# Problem
Please write out each entry that follows, keeping it exactly the same.

# Extracted information
Segment Open
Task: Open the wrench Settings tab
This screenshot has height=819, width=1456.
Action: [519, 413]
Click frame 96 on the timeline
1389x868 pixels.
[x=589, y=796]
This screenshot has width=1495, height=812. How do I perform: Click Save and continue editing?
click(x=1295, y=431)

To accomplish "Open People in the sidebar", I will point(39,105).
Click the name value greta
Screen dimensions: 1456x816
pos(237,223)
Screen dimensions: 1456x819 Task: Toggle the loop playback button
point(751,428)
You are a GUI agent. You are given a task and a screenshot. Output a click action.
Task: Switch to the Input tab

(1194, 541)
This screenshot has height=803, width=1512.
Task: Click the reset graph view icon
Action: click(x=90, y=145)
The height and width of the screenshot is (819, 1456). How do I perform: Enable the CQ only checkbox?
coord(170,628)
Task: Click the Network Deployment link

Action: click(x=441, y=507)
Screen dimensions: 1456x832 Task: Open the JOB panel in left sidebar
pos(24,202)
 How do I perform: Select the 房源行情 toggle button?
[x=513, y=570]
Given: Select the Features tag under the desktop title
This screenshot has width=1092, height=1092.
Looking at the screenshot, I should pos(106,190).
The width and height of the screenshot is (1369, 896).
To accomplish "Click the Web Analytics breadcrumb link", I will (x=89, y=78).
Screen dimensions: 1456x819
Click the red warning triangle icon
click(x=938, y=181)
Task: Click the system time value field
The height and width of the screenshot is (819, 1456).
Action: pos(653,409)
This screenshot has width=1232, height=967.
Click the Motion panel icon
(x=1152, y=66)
Segment Closed
# Output below
Task: Open the wrench Settings tab
This screenshot has height=819, width=1456.
Action: [519, 413]
Click frame 96 on the timeline
1389x868 pixels.
[x=589, y=796]
This screenshot has width=1495, height=812. How do I perform: Click Save and continue editing?
click(x=1295, y=431)

To accomplish "Open People in the sidebar", I will point(39,105).
Click the name value greta
Screen dimensions: 1456x816
pos(237,223)
Screen dimensions: 1456x819 Task: Toggle the loop playback button
point(751,428)
You are a GUI agent. You are given a task and a screenshot. Output a click action.
Task: Switch to the Input tab

(1194, 541)
This screenshot has height=803, width=1512.
Task: Click the reset graph view icon
Action: click(x=90, y=145)
The height and width of the screenshot is (819, 1456). How do I perform: Enable the CQ only checkbox?
coord(170,628)
Task: Click the Network Deployment link

Action: click(x=441, y=507)
Screen dimensions: 1456x832 Task: Open the JOB panel in left sidebar
pos(24,202)
 How do I perform: Select the 房源行情 toggle button?
[x=513, y=570]
Given: Select the Features tag under the desktop title
This screenshot has width=1092, height=1092.
Looking at the screenshot, I should pos(106,190).
The width and height of the screenshot is (1369, 896).
To accomplish "Click the Web Analytics breadcrumb link", I will (x=89, y=78).
Screen dimensions: 1456x819
Click the red warning triangle icon
click(x=938, y=181)
Task: Click the system time value field
The height and width of the screenshot is (819, 1456).
Action: pos(653,409)
This screenshot has width=1232, height=967.
Click the Motion panel icon
(x=1152, y=66)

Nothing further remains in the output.